Assessing level of anxiety and interventions
This table can help you determine your patient’s level of anxiety and what you can do to relieve it.

Level of Anxiety Physical Symptoms Cognitive / Perceptual Manifestations Interventions
Mild Some muscle tension. Elevated alertness and awareness.

Listen, help talk out situation.
Moderate Moderate muscle
 BP, P, R.
Feeling nervous and jittery.
Inability to communicate.
Offer simple choices. Give clear directions. Offer physical outlet. Breathe into a paper bag.
Severe Extreme muscle tension.
Heart pounding & sweating
Distorted perceptions.
All of the above, as needed. Orient to surroundings. Correct any misperceptions. Medications may be needed.
Panic Muscle tension increases to the point of needing to move, often aimlessly, sometimes violently. Overwhelmed.
All of the above, as needed. Safety is first concern. Call for help. Medication is usually required.


Strategy time: Develop a plan for relapse
People with chronic illnesses may experience additional anxiety during periods of relapse of their illness because of concerns about their family and/or their own welfare.

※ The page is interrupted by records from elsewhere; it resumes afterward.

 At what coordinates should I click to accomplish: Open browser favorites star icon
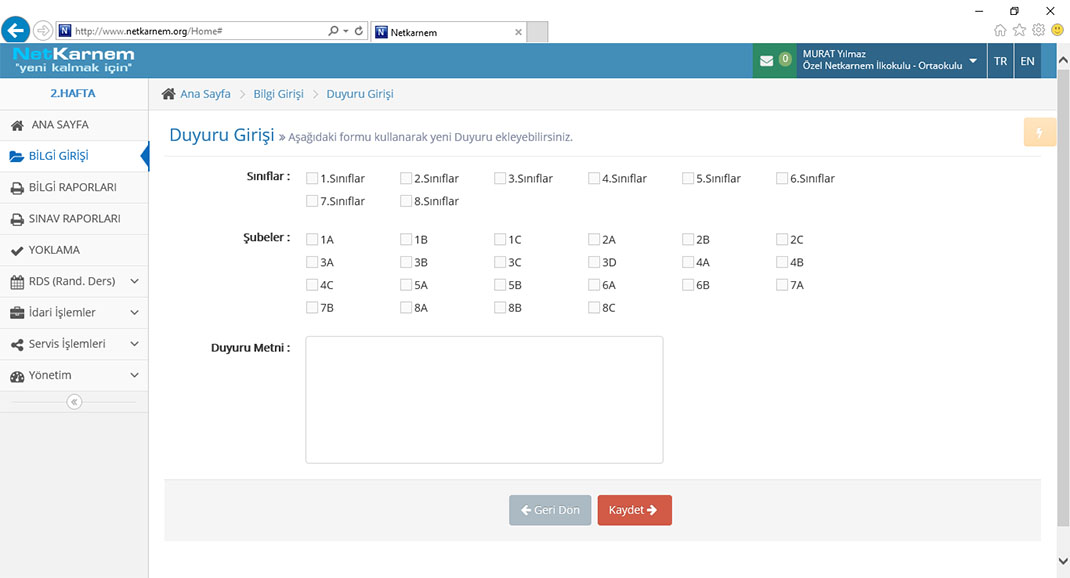tap(1019, 30)
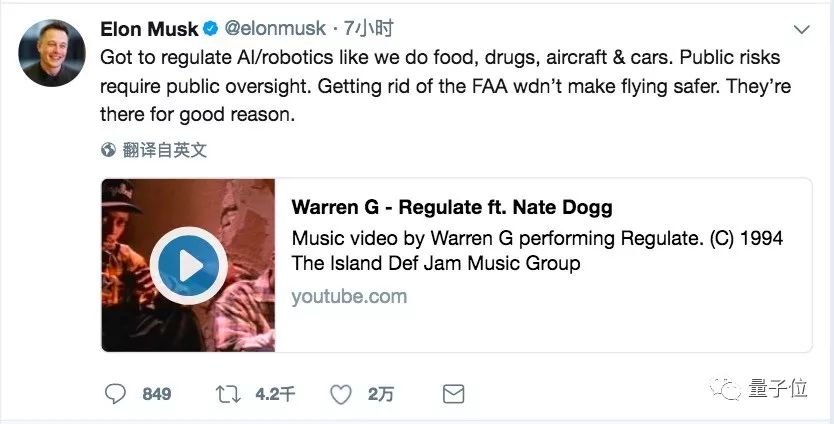834x424 pixels.
Task: Click the 4.2千 retweet count
Action: pyautogui.click(x=274, y=394)
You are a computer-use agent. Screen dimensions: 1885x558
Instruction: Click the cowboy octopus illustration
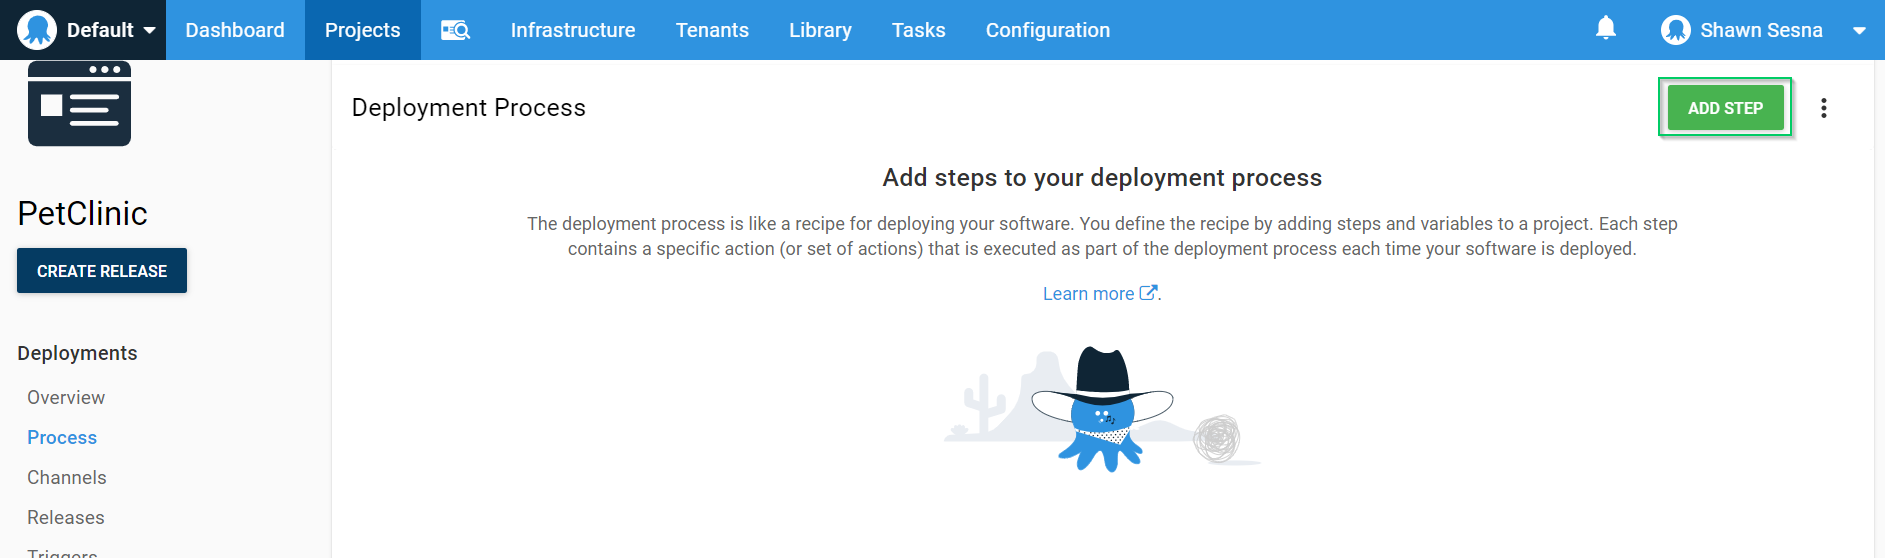1102,410
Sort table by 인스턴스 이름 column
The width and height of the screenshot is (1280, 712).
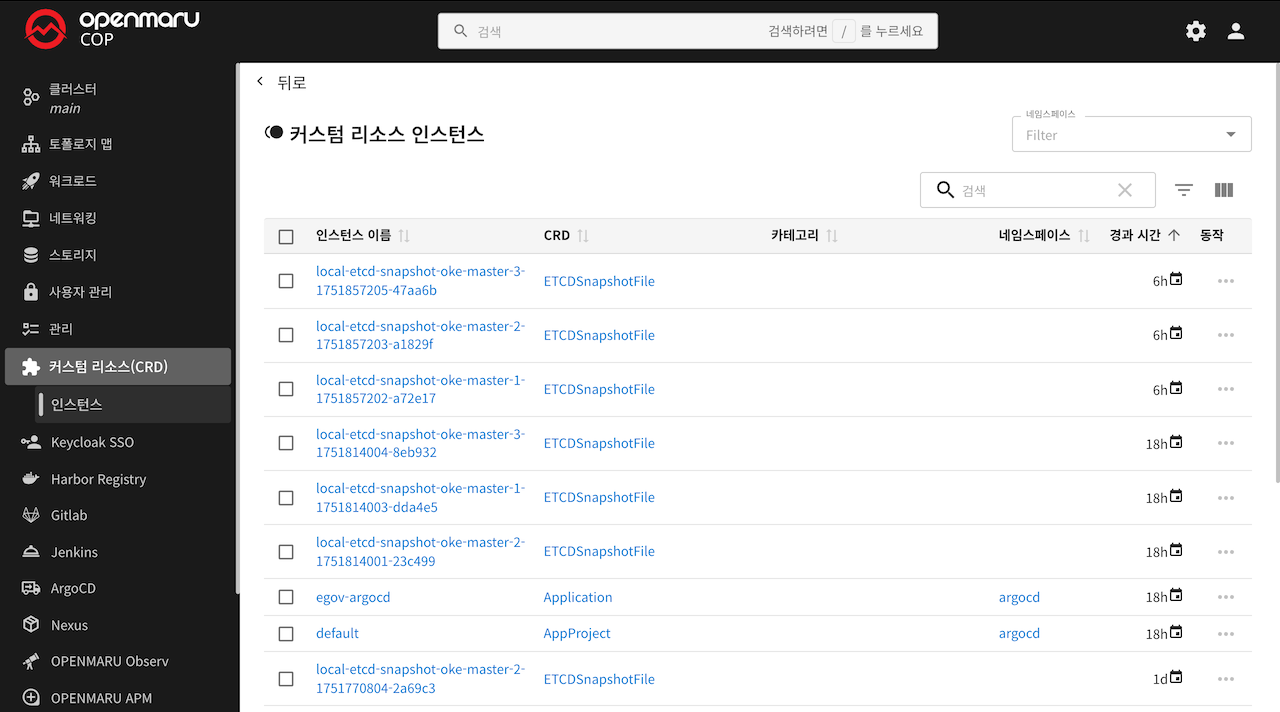pos(354,236)
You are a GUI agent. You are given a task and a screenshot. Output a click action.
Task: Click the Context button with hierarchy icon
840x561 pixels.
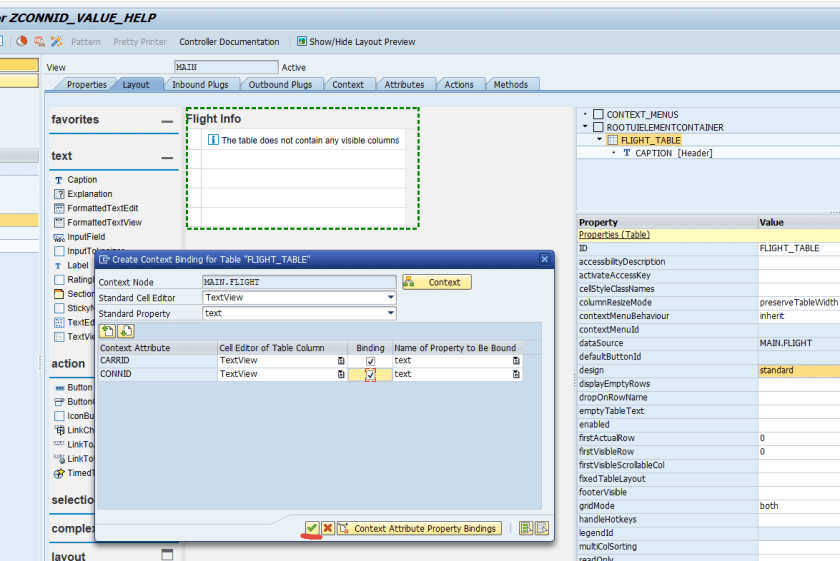click(x=436, y=282)
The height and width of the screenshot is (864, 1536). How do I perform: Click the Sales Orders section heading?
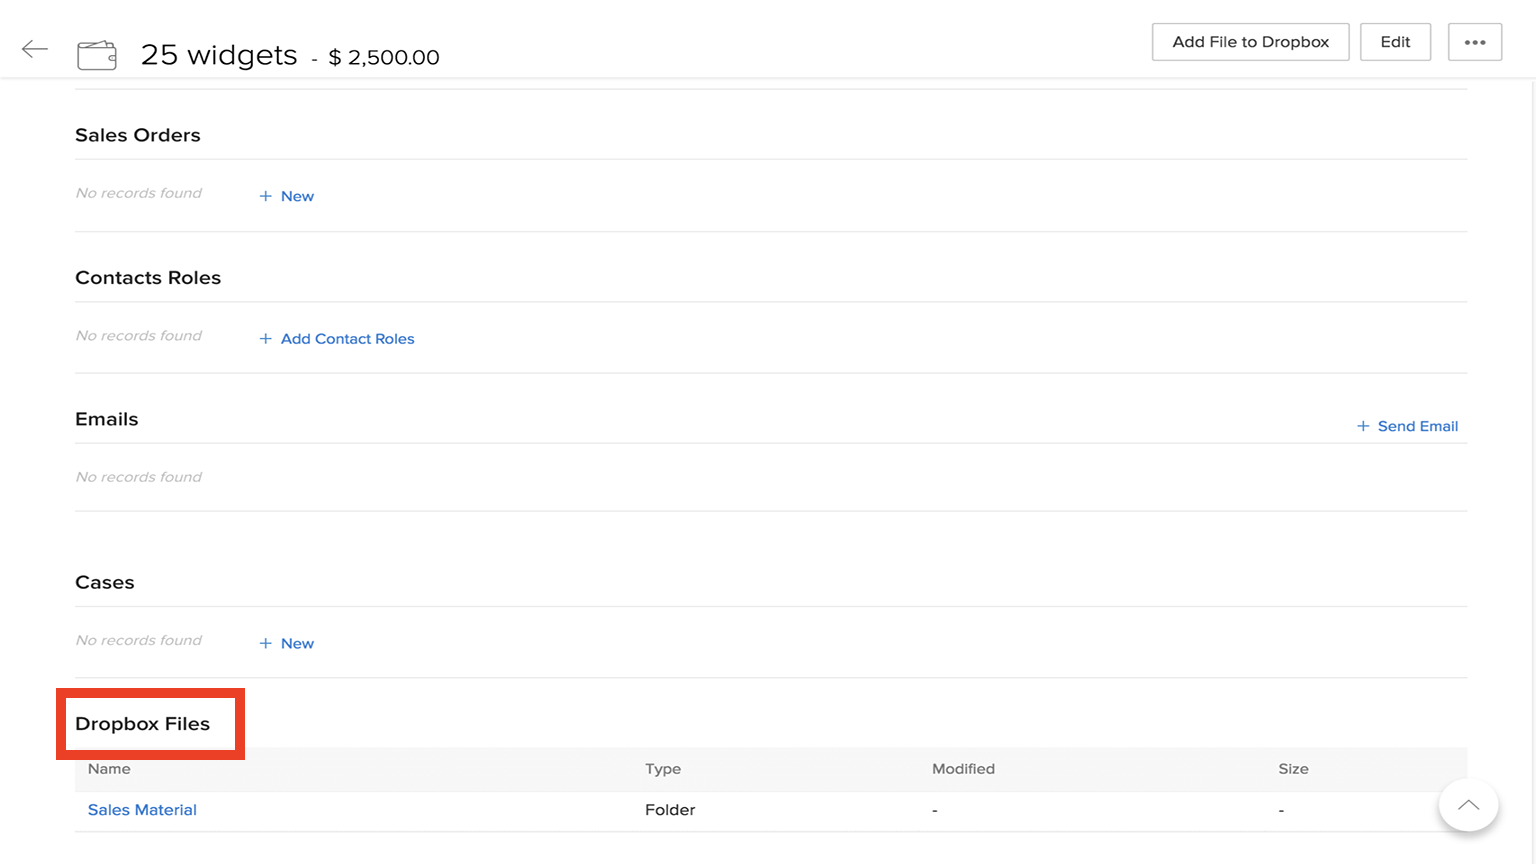[138, 135]

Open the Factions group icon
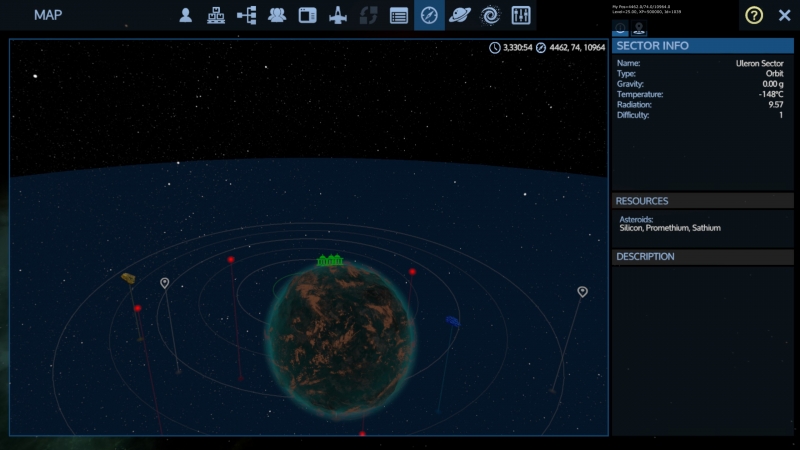pos(277,15)
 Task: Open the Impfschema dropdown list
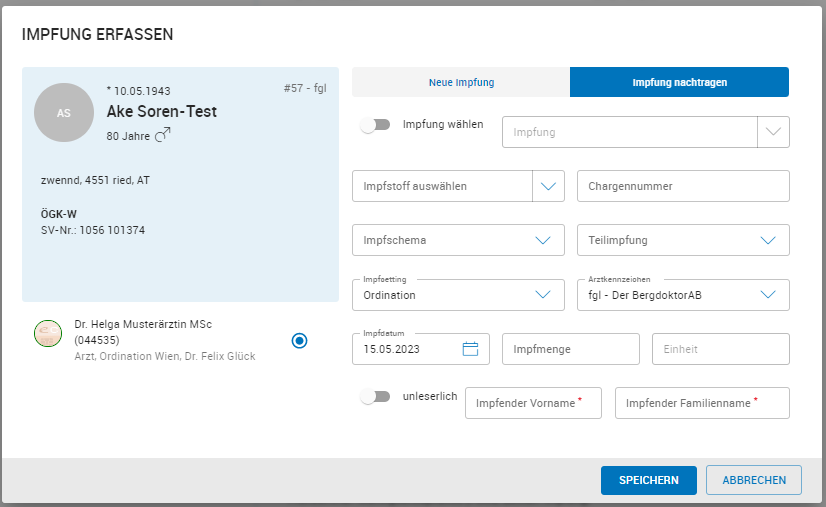point(543,240)
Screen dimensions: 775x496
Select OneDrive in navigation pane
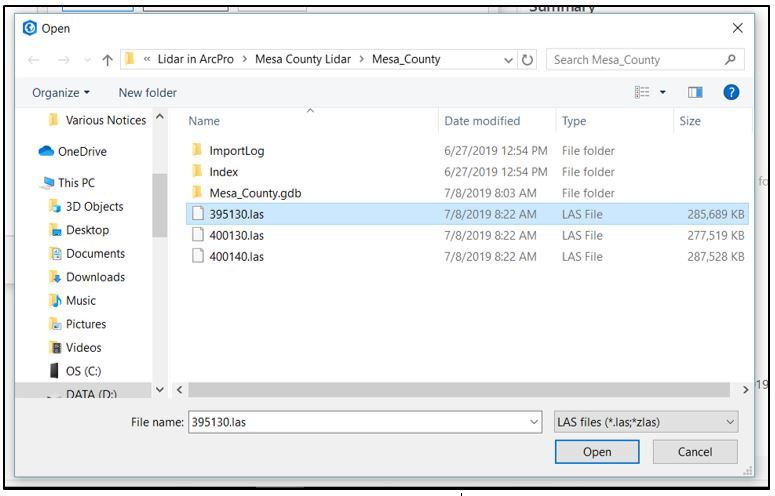tap(82, 152)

Helping them develop a plan to follow during relapse may alleviate some of their anxiety. When their symptoms are well controlled, work with them to develop a treatment plan to share with their family members and healthcare providers when they begin to show signs of relapse. Then, when they need to rely on others for help, they will be assured that they still have some say in the plan of their care.

A plan of action includes specific items that need to be addressed during relapse. It is important to consider all of the patient’s daily responsibilities when developing the plan of action, and it may take some time to address all concerns. Include these in the plan:

  • The patient’s wishes for the care of children, pets, and plants, if needed
  • Who the patient wants to manage his or her business, pay bills, and handle financial matters
  • What treatment facility and care providers the person would like to attend to him or her
  • Who needs to be notified, and how best to contact them

Plans of action can also include the following documents:

  • An advance directive for treatment, which is written during remission to help outline treatment during relapse. An advance directive can be very useful, particularly when symptoms of fear, suspicion of others, or paranoia emerge in those with mental disorders.
  • A durable power of attorney, which designates who will be in charge of making decisions when the patient cannot make decisions for him or herself.
  • A power of attorney for managing financial records when the patient is unable to do so. He or she may want someone to cosign important items such as home mortgages (WebMD).